Task prompt> Print the listing unchanged, starting at the line that contains "I will pos(707,14)." and continuing through the end of the listing.

Material for this task>
╭──

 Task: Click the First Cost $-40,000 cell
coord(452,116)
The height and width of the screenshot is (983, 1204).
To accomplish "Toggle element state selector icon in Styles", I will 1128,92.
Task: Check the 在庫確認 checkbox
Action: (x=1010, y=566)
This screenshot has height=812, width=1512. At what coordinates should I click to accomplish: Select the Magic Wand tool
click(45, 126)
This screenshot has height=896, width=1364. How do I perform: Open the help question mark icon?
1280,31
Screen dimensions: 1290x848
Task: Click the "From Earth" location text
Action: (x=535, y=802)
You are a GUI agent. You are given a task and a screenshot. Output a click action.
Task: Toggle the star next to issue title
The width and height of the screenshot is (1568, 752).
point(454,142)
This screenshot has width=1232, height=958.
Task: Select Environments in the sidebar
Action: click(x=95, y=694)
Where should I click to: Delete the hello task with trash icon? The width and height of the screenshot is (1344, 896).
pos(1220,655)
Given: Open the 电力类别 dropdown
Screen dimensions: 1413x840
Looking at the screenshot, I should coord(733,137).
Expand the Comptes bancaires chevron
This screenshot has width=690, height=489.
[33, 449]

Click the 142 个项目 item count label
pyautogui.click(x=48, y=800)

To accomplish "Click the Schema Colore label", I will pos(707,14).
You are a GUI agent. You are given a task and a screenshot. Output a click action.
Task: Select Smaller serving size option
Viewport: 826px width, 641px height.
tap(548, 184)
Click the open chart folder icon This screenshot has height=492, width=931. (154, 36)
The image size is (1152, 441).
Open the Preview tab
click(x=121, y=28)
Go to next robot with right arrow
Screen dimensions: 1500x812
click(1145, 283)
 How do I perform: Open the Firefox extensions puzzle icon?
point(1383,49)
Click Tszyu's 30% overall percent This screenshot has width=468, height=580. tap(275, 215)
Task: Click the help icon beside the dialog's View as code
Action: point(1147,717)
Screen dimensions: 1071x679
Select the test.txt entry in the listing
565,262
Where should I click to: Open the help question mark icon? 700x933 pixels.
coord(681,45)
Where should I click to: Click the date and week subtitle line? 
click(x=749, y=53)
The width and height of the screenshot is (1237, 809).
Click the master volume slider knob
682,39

╰──

In response>
To accomplish "Click the Schema Colore label", I will pos(707,14).
You are a GUI agent. You are given a task and a screenshot. Output a click action.
Task: Select Smaller serving size option
Viewport: 826px width, 641px height.
tap(548, 184)
Click the open chart folder icon This screenshot has height=492, width=931. (154, 36)
The image size is (1152, 441).
Open the Preview tab
click(x=121, y=28)
Go to next robot with right arrow
Screen dimensions: 1500x812
click(1145, 283)
 How do I perform: Open the Firefox extensions puzzle icon?
point(1383,49)
Click Tszyu's 30% overall percent This screenshot has width=468, height=580. tap(275, 215)
Task: Click the help icon beside the dialog's View as code
Action: point(1147,717)
Screen dimensions: 1071x679
Select the test.txt entry in the listing
565,262
Where should I click to: Open the help question mark icon? 700x933 pixels.
coord(681,45)
Where should I click to: Click the date and week subtitle line? 
click(x=749, y=53)
The width and height of the screenshot is (1237, 809).
Click the master volume slider knob
682,39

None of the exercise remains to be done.